As a consequence of entering Separation of Faith in the “Best Books 2011” Awards competition (one of about 15 contests entered during the last couple of months), this increasingly high-powered little novel of mine is now listed “live” on USA Book News (http://www.usabooknews.com/generalfiction.html).
Winners of this contest will not be announced until October (2011), so the wait for some of these results seems rather interminable. But meanwhile, there’s new visibility as a byproduct.
The list of promotional to-dos for Separation of Faith seems to grow exponentially by the day, appearing even longer, I sometimes think, because authors have to do all the work themselves (until they become famous … 🙂 …). I’ve been collecting promotional tips, which I’ll be sharing with you in a post later this week.
Current New Project
This is also the week that I will finally begin earnestly writing my next book, which I’ve decided will be my nonfiction story about the last year initiated by the breast cancer. (You can search this blog for all relevant references once the breast cancer popped up.)
Because I diligently kept a daily journal for many months after the diagnosis, and then wrote substantial notes thereafter, I believe this book will be the quickest to complete and properly edit. (You can also search this blog for all of the references to editing Separation of Faith, the most critical of all the steps in the production of this novel.
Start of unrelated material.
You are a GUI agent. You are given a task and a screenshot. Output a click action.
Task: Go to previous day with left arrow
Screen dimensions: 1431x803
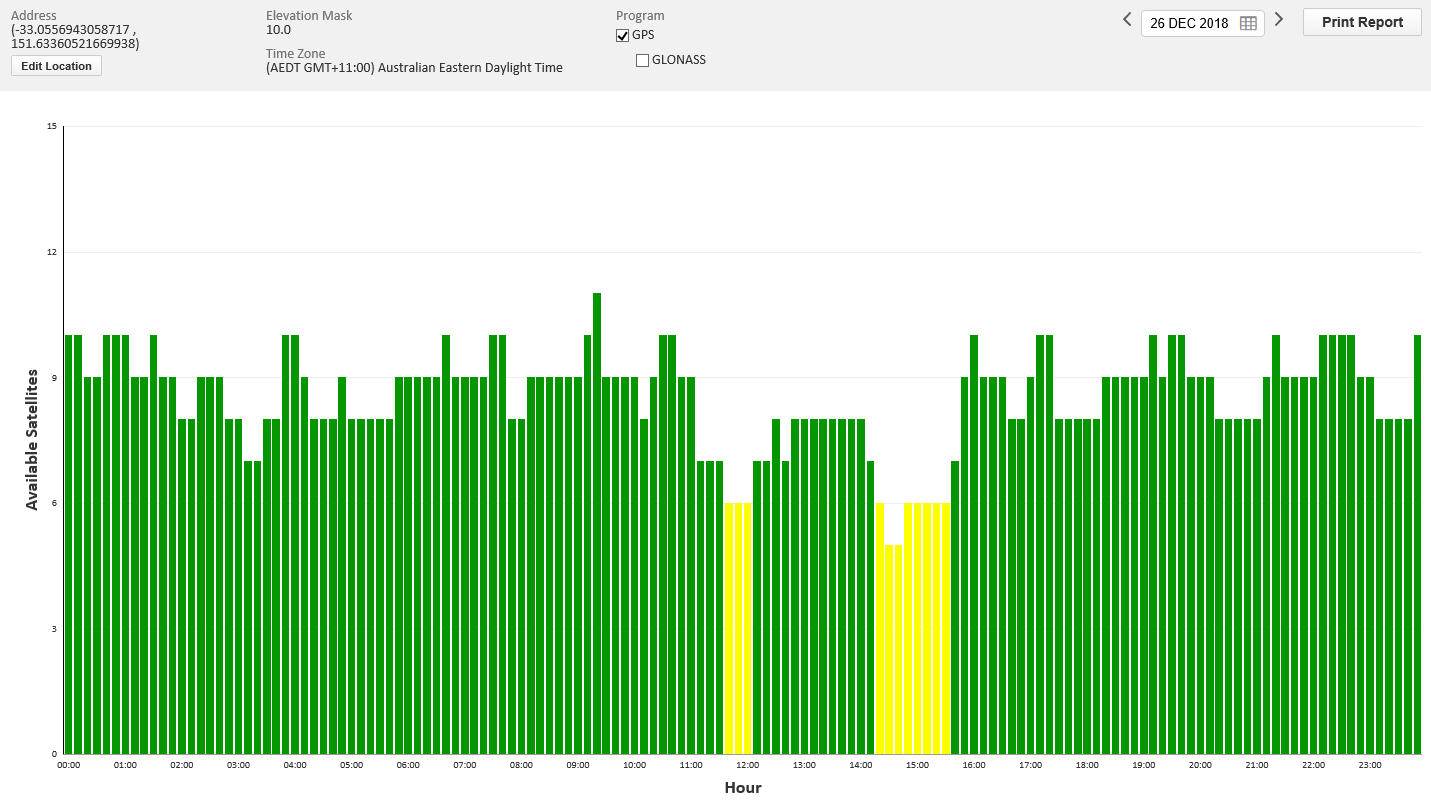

I believe with all my heart that the high quality of editing is directly correlated to the success we’re beginning to realize in contests. Poor or nonexistent editing can squash the dreams about an otherwise well-written, innovative novel. And that’s the most important lesson learned from the post-completion phases of Separation of Faith!)
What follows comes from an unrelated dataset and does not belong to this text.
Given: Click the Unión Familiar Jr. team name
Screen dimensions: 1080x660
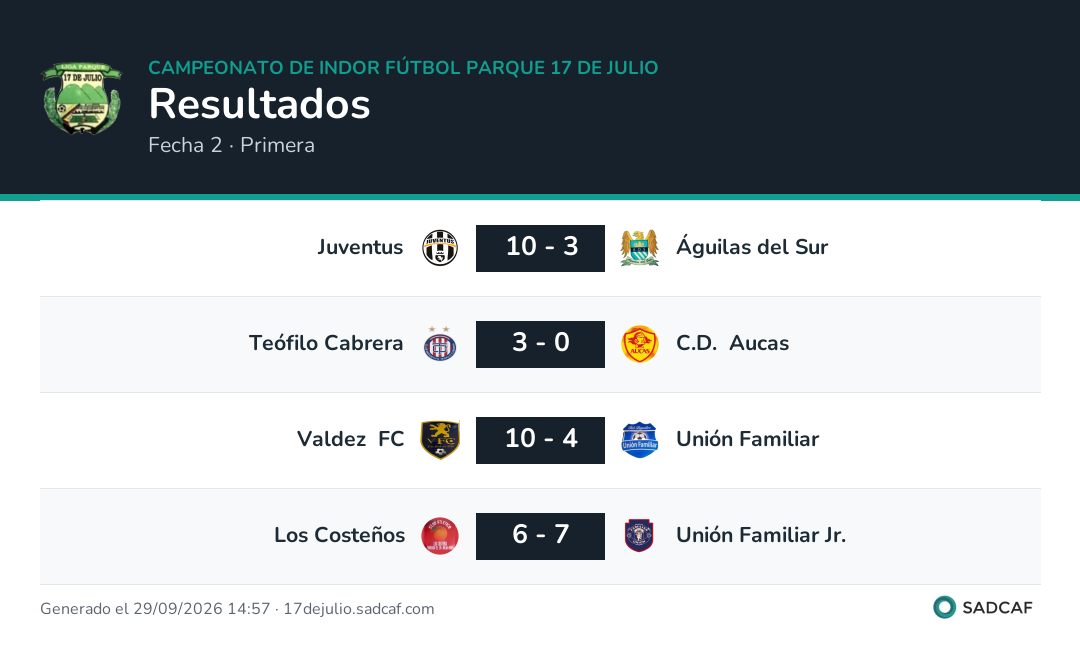Looking at the screenshot, I should tap(761, 535).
Once my nonfiction project is comfortably out of my head, I’m confident that focusing on novel #3 will become easier. As long as the nonfiction effort remains incomplete, I’ve found that there are too many distractions that keep me from the heads-down attention required to effectively fire up the next novel.
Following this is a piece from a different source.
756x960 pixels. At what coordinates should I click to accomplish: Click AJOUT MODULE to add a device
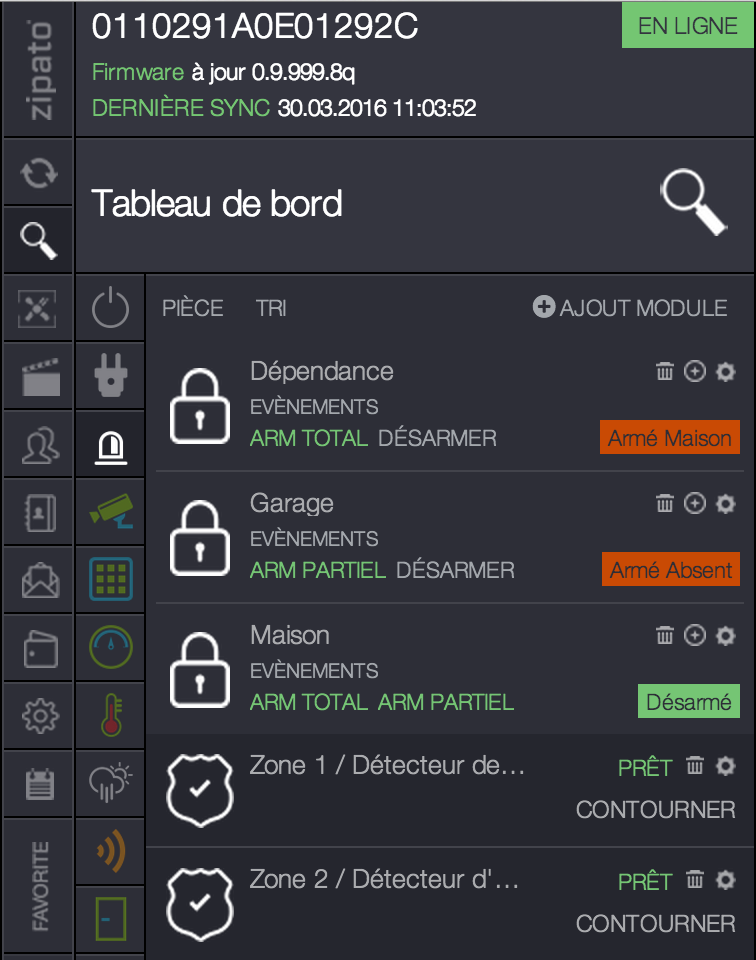pos(629,308)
Lesson: If you have more than one book in your head, pick one to finish. Spending time scattered across more than one project ends up producing nothing of value at all. As we travel this Journey, unless we’re already celebrities, no one is going to be interested in our “ideas.” The only things publishing professionals want to see are finished books!
So, here I go, all set to create a work of nonfiction that will hopefully prove helpful to women who are finding themselves in the same place I was a year ago. More later on this project as the chapters materialize. Really fun (and incredibly fulfilling) to be moving back into the writing part of this Journey.
Hope you all have a great week!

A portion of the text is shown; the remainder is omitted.